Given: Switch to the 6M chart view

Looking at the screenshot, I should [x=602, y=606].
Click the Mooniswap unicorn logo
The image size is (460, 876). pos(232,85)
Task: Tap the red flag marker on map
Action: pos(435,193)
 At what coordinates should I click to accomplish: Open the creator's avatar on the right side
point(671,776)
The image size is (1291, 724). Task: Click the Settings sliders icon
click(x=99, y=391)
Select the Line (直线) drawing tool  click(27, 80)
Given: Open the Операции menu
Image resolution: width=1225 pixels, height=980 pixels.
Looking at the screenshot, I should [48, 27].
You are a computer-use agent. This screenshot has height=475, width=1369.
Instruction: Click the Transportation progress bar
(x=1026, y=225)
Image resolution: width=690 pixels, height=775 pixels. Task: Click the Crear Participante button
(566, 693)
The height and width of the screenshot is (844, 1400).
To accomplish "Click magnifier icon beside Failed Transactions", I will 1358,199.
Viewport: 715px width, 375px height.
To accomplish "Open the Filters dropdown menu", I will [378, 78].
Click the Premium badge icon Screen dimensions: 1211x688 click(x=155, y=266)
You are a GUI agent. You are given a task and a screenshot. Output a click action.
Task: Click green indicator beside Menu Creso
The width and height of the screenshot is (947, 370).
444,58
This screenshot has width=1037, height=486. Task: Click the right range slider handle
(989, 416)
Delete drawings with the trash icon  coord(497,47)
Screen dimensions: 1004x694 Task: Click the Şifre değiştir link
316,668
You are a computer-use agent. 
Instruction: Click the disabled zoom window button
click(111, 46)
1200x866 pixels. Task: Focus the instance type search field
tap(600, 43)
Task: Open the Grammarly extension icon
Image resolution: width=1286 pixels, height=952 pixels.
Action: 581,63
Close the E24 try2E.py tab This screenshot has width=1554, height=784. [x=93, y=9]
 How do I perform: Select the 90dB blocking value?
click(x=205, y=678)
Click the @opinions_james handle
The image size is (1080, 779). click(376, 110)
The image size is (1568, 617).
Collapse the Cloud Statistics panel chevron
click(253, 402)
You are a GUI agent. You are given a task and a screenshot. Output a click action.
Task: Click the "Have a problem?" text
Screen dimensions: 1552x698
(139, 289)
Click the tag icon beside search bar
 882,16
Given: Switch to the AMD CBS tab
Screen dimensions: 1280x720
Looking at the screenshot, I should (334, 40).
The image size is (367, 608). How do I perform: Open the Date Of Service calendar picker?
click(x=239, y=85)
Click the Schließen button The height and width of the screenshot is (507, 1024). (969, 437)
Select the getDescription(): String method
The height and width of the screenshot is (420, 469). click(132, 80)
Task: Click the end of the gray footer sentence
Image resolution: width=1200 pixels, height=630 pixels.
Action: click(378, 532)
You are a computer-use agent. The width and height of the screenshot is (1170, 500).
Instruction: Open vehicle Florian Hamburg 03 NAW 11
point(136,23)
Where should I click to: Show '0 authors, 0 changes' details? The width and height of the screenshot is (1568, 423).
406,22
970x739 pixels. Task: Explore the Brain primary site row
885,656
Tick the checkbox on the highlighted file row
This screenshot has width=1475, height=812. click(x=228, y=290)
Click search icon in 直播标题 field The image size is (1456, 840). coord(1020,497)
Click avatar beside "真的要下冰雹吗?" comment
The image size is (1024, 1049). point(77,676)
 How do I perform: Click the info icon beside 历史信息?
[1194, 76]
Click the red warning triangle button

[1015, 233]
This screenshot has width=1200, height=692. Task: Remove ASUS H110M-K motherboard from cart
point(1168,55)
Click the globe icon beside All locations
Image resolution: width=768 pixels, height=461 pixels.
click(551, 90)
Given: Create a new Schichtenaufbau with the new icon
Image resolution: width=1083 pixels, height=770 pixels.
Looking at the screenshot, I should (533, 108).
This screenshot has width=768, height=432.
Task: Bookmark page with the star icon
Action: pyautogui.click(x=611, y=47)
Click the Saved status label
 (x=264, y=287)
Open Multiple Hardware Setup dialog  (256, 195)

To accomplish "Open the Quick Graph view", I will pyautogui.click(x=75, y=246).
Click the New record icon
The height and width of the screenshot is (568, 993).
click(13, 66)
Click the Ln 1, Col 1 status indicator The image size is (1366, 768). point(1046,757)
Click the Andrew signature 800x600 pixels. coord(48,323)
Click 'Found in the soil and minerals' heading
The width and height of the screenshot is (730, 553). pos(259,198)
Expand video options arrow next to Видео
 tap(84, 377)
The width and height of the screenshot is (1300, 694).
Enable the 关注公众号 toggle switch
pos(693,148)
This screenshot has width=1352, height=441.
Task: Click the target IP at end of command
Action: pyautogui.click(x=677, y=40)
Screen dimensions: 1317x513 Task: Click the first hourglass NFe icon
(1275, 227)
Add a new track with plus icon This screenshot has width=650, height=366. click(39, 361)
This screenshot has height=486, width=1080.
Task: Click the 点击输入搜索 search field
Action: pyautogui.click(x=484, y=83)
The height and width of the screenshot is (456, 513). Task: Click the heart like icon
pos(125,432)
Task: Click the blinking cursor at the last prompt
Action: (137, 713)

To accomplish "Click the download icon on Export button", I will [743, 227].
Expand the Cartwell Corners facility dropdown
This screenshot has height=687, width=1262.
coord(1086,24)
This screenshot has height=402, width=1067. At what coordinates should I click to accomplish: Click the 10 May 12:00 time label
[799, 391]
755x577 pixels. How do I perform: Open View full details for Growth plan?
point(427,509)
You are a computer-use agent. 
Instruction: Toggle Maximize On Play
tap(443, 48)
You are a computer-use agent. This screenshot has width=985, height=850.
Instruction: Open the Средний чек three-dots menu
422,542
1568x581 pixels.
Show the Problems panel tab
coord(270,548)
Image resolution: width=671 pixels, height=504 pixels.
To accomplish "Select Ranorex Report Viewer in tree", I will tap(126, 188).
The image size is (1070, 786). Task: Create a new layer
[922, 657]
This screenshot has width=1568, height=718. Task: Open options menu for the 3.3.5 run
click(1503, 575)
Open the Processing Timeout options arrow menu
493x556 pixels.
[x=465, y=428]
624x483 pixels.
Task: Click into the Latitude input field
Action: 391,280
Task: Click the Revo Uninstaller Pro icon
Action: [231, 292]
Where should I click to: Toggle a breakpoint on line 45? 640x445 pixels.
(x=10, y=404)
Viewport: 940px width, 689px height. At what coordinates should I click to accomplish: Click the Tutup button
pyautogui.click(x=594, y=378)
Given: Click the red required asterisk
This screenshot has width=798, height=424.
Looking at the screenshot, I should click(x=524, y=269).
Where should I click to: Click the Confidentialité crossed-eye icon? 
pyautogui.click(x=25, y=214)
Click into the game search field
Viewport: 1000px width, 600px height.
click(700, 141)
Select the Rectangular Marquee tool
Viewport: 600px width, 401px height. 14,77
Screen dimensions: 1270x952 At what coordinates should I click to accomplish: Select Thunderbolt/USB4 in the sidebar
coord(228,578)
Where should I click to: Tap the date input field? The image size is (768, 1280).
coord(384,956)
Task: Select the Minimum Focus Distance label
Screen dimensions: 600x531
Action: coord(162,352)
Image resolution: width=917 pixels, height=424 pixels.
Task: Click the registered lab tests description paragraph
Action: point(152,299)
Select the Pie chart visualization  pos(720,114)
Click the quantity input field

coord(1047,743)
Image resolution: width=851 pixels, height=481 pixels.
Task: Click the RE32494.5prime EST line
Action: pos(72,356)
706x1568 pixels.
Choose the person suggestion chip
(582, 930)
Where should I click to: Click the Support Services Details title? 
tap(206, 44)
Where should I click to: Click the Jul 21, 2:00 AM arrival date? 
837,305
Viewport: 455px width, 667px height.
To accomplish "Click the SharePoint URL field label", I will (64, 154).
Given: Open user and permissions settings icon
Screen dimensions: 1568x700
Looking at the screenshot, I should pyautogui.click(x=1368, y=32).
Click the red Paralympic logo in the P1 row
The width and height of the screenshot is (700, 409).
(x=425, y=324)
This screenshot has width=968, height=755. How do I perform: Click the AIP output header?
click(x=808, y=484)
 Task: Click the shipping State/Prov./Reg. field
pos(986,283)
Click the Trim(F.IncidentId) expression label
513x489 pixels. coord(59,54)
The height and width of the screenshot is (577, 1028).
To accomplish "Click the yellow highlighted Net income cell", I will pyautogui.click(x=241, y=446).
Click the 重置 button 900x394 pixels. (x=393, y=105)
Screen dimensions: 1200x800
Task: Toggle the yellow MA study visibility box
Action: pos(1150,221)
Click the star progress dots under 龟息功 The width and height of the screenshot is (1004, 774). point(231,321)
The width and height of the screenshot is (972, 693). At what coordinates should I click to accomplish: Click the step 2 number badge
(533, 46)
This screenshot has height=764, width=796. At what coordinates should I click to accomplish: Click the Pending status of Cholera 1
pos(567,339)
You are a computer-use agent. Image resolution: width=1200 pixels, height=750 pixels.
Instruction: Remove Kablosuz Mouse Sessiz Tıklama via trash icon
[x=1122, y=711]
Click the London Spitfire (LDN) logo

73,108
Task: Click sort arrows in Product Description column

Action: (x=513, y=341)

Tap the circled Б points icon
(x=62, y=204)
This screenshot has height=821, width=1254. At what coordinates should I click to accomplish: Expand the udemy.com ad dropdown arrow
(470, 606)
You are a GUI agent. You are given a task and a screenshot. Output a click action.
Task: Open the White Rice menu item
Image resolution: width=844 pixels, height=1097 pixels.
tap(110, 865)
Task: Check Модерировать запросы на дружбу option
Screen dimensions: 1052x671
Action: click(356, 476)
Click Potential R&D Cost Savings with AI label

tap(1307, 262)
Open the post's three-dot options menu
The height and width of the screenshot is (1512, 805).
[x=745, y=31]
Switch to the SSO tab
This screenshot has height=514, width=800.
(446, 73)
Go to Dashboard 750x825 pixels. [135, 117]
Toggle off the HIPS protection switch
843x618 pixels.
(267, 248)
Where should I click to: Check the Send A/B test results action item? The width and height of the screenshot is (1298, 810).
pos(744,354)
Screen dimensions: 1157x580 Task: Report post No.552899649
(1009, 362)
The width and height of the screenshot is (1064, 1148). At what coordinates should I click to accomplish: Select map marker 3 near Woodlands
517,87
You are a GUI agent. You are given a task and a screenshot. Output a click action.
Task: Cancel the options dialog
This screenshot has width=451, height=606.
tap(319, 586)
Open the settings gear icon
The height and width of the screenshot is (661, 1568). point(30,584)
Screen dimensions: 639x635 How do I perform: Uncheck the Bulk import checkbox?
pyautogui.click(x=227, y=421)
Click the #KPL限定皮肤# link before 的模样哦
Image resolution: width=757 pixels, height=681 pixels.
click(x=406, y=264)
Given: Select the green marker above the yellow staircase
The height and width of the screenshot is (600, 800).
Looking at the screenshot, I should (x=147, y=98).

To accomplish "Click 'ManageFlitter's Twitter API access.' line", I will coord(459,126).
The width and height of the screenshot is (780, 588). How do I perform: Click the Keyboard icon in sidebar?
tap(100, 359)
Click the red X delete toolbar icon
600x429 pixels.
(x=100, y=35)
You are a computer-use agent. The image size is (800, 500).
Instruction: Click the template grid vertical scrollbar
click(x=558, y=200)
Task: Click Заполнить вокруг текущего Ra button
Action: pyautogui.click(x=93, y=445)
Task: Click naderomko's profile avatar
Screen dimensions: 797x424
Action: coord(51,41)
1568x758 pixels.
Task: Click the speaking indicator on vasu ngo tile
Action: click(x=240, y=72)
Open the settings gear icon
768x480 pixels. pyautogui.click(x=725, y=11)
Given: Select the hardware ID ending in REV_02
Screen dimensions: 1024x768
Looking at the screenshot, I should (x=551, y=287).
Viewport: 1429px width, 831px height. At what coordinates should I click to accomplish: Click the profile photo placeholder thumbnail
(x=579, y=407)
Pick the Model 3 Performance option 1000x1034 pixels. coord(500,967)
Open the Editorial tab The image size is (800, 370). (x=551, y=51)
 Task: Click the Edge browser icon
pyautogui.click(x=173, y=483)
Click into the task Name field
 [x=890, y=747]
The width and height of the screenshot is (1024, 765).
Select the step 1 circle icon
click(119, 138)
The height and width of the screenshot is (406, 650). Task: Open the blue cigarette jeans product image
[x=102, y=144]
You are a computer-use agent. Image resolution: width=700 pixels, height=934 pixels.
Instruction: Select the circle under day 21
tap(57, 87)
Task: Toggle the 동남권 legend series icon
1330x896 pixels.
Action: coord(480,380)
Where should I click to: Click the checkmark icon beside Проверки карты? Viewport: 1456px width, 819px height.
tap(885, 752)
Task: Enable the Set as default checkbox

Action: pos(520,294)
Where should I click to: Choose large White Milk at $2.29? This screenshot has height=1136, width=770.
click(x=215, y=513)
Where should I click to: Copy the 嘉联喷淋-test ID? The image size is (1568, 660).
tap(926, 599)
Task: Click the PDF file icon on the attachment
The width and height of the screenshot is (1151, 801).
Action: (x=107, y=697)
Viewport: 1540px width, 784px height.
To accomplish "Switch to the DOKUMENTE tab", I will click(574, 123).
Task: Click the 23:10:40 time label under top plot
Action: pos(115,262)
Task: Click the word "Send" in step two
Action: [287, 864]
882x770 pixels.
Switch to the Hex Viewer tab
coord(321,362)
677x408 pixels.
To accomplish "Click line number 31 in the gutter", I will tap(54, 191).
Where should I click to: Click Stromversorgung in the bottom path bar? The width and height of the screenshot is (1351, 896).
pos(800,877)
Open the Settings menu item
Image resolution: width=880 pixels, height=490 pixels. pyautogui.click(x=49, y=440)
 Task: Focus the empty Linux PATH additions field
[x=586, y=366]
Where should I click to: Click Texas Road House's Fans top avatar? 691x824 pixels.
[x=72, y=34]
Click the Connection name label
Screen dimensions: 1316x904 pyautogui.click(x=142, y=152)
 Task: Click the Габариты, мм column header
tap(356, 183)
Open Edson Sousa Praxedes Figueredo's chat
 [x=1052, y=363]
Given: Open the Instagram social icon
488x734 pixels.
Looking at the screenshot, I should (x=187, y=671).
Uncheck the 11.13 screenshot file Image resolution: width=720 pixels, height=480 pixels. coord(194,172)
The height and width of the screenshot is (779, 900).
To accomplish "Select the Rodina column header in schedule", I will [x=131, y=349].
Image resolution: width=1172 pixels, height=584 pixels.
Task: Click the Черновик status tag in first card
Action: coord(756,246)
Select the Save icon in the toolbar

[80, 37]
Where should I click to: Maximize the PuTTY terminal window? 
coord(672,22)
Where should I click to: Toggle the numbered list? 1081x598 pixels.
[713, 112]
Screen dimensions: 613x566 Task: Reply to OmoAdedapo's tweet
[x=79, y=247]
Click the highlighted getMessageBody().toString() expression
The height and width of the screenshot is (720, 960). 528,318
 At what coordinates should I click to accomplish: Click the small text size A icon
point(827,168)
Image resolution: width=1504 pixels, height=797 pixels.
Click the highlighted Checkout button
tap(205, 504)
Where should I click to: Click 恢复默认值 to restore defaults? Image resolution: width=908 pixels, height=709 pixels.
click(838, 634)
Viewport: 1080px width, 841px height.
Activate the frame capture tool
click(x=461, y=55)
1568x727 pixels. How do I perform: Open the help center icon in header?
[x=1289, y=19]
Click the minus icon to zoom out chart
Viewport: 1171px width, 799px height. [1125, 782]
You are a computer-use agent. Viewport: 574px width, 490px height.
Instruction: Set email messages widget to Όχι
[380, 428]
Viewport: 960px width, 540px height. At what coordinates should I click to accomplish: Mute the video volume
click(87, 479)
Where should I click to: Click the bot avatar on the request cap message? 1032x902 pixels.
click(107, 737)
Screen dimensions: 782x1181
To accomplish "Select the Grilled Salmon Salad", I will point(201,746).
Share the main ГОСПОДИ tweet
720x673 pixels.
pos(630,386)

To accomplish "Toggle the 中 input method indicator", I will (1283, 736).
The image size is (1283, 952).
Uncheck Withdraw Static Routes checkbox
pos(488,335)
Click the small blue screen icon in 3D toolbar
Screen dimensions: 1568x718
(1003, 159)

* * *

| Instructions for the task |
Copy exactly the lines that run from the one with "Uncheck Withdraw Static Routes checkbox" to the last line of the material, including both.

| Exercise answer |
Uncheck Withdraw Static Routes checkbox
pos(488,335)
Click the small blue screen icon in 3D toolbar
Screen dimensions: 1568x718
(1003, 159)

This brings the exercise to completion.